Markian nudges my shoulder with a knowing smirk. “You collect strays now, do you?” he murmurs.
I give him a look, half amusement, half warning. “She’s not a stray. She’s here for work.”
He lifts his glass, hiding a grin. “Of course she is.”
The table settles, but I do not. My focus keeps returning to the girl with the cheap blouse and big eyes, the one who meets every challenge with silence and every threat with carefulrestraint. She is still a mystery; one I have not decided whether to solve or savor.
Yelena glances at me once more, eyes cold, assessing. I let her look. Let her wonder. She plays her games; I play mine.
By the end of the course, the room has grown warmer, the tension masked by candlelight and good wine. Beneath it all, the currents run sharper than ever. At the center of it, silent but unbroken, is Talia—holding her place, holding her secrets, holding her own.
The game between us is growing more interesting with every passing minute.
The third course arrives, some delicate arrangement of fish and caviar, announced with a flourish by a server whose smile doesn’t touch his eyes. Around the table, conversation shifts and reforms: old stories, cautious jokes, all the lines rehearsed and recited in careful cadence.

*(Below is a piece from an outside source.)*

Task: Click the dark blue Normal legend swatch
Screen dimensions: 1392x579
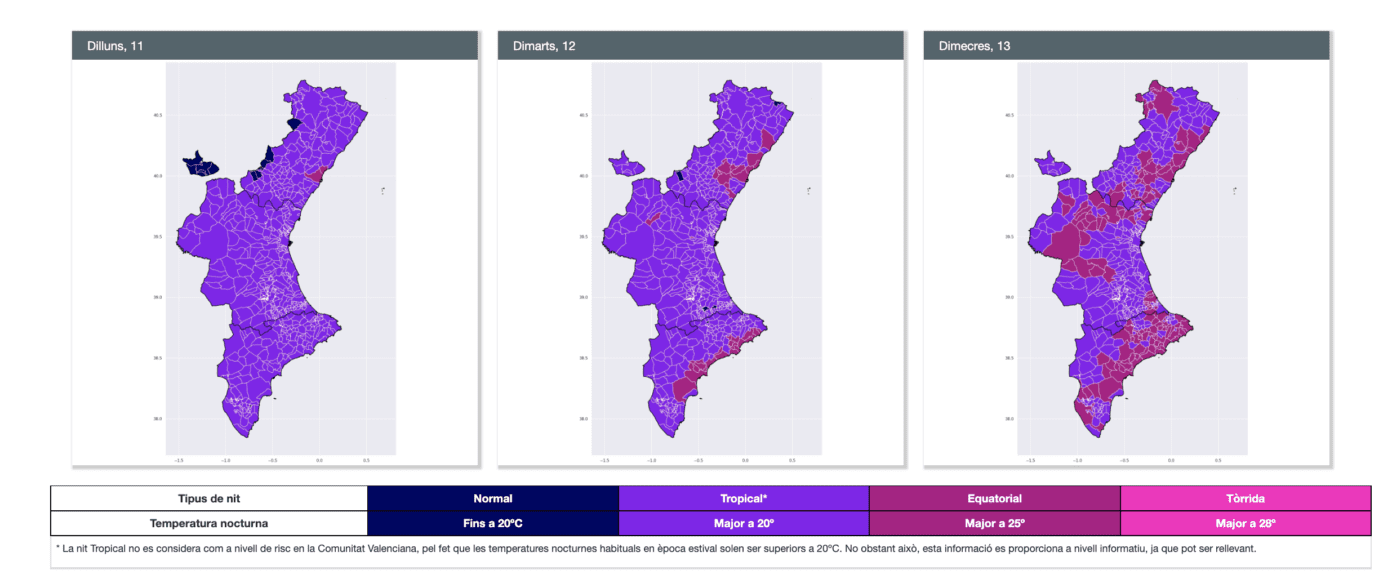Action: tap(493, 498)
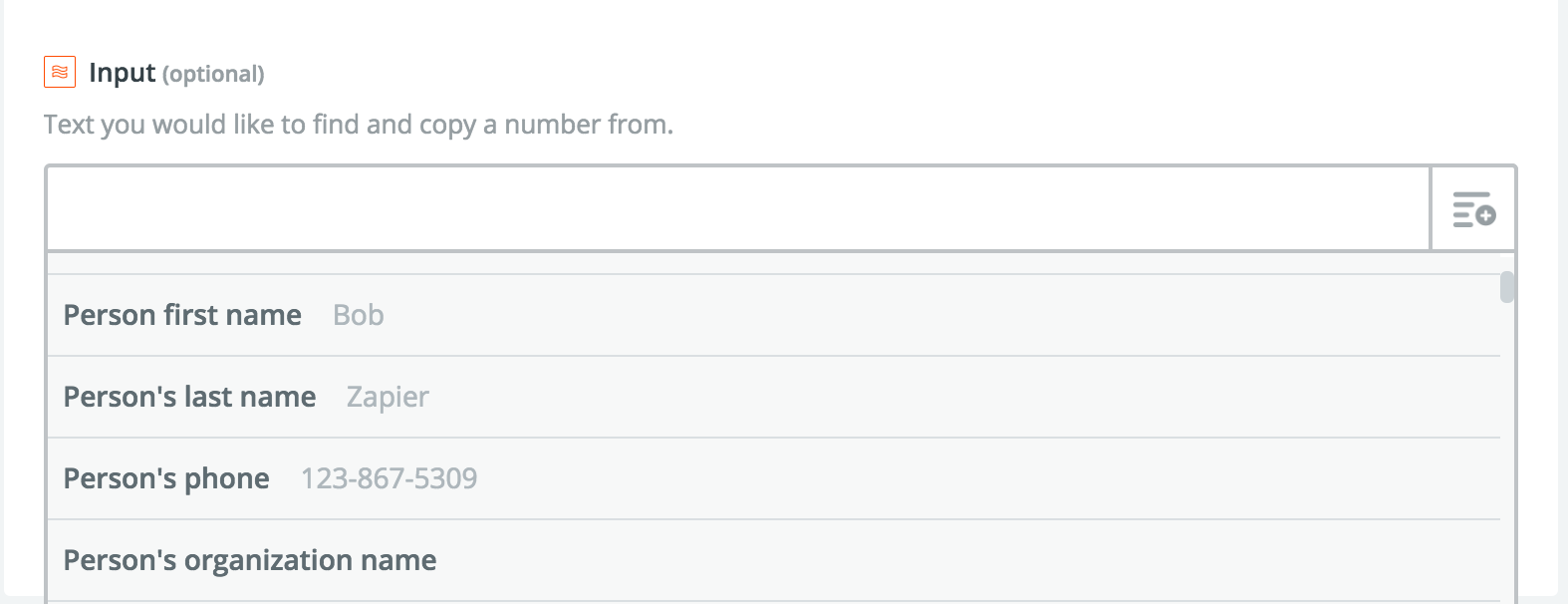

Yelena turns her laughter up a notch, her hand drifting to my arm with the practiced ease of a woman who knows every camera angle, every eye in the room.
I let her perform, giving nothing back. My mind is elsewhere. My eyes stray again to Talia. She keeps her posture perfect, never fidgeting, always listening. She sips water, types notes on her phone, occasionally nodding at something a guest says. She never interrupts, never draws attention.
The servers don’t look at her twice, but I see how the older men at the table notice her—at first as novelty, then as threat. She’s an unknown, and in this world, unknowns are never truly safe.
Dessert comes, something rich and dark.
Yelena declines with a flick of her hand, all sharp edges and faint disdain. Markian, beside me, teases the youngest Chernikov about his appetite, winning a reluctant smile.
I contribute the bare minimum, offering a toast to the host, a few polite words about legacy and tradition. I watch as the wine glitters in the candlelight and think how thin the mask of civility is here. We are all animals, some of us better at wearing suits.
Talia is offered dessert by a passing server. She accepts, but only tastes a spoonful, eyes distant. I imagine she’s making calculations—how long to stay, how quickly to retreat, what faces she needs to remember for later. She looks up once, meets my gaze, and holds it for a heartbeat longer than before.
There’s something stubborn in her eyes. Not a plea, not fear. I almost smile.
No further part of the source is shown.